Napping Habits Tied to Sleep Disorders
THURSDAY May 1, 2008 -- Older adults with sleep problems, pain, diabetes and respiratory problems are more likely to take naps during the day, a U.S. study finds.
Researchers from Vanderbilt University Medical Center in Nashville, Tenn., looked at 235 people, average age 80.1 years, who were monitored for an average of 6.8 nights. The team used wrist actigraphy to gather data on the participants' sleep patterns and circadian rhythms. The volunteers also kept sleep diaries.
The results showed that naps of at least five minutes were recorded in sleep diaries by 75.7 percent of the participants. Napping was most likely to occur in those with higher levels of nighttime sleep fragmentation, respiratory symptoms, diabetes and pain.
Self-reported diabetes was associated with a 43 percent longer nap duration, while self-reported pain was associated with a 27.5 percent shorter nap duration. Each hour of previous night's sleep time was associated with a 4.1 percent longer sleep time the next night (nap night), and each hour of napping (the next day) was associated with 10.2 percent less sleep on the night of the nap.

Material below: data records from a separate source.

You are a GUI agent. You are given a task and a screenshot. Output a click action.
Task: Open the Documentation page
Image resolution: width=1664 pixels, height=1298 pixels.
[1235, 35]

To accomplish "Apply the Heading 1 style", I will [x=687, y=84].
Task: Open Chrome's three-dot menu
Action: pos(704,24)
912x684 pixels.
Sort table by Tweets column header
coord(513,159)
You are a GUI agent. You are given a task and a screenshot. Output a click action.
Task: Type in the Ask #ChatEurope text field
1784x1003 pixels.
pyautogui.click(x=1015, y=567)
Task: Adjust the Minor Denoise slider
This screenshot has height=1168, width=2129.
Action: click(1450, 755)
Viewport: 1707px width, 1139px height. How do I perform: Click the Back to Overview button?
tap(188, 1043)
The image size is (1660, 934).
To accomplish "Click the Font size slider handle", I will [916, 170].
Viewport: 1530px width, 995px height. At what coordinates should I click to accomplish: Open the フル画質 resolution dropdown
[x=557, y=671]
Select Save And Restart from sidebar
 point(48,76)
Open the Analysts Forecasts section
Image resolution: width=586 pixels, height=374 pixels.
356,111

"Our study is important both clinically and for future research. It points out the need for health care providers to discuss nighttime sleep and daytime napping with older individuals," study author Suzanne E. Goldman said in a prepared statement.
The study "also points out the need to identify the causes of disturbed nighttime sleep in order to determine appropriate treatment. Our study suggests that older adults nap because of health problems and disrupted sleep at night. Thus the napping may reflect needed sleep," Goldman said.
The study was published in the May 1 issue of Sleep.
Lack of sleep can lead to a number of problems in older adults, including depressed mood, attention and memory problems, excessive daytime sleepiness, more nighttime falls, and increased use of sleep medications.
Research has also linked lack of sleep with increased risk of serious health problems such as obesity, cardiovascular disease and diabetes.